[Passage shown]

Dharna Noor, writing for earther.gizmodo.com, makes a compelling case why a piece of labor legislation that never mentions the weather or the climate is nevertheless a key component of the Green New Deal. I agree with her. Below I amplify and extend her arguments. Noor sees the Green New Deal as a desirable end in itself; I see it as a means to fulfilling America’s promise and preserving its democracy.
The Protecting the Right to Organize Act (PRO) is a climate issue, which is partly why passing the Democrats’ PRO bill is so important. Not only will it facilitate America’s transition to a clean energy economy by protecting existing workers displaced from fossil fuel jobs in coal mining, oil production, natural gas fracking and paying them as they retrain for clean energy jobs, but as several studies have concluded, it will also create millions of new jobs in a green economy. In one area directly related to climate change, many workers will be needed to cap the thousands of abandoned oil wells that dot the country, many of which are leaking methane, a potent greenhouse gas. Another climate-related area of job growth is the construction of thousands of new energy efficient homes. Another vital new job sector is electrifying the millions of homes, offices, and factories that use gas for heating, cooling, and cooking. Just in New York City, the task is monumental, but if the country is to achieve net-zero emissions by 2050, the effort must be nation-wide. The Heating, Ventilation, and Cooling (HVAC) sector will boom.

[/Passage shown]
[Dataset excerpt]

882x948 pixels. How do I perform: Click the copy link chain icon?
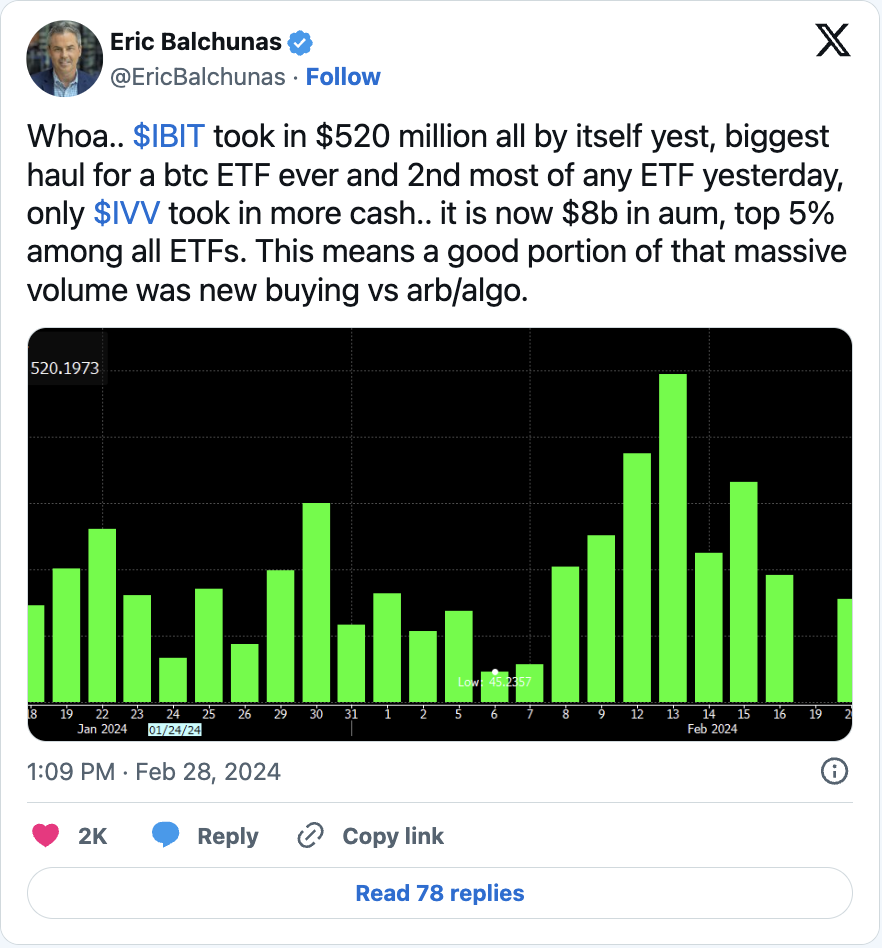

[/Dataset excerpt]

Task description -
Return the portion of the passage on the PRO Act between "Dharna Noor, writing" and "preserving its democracy.", inclusive, copied word for word. The lines above are separate material, unrelated to the passage on the PRO Act.

Result for this exercise -
Dharna Noor, writing for earther.gizmodo.com, makes a compelling case why a piece of labor legislation that never mentions the weather or the climate is nevertheless a key component of the Green New Deal. I agree with her. Below I amplify and extend her arguments. Noor sees the Green New Deal as a desirable end in itself; I see it as a means to fulfilling America’s promise and preserving its democracy.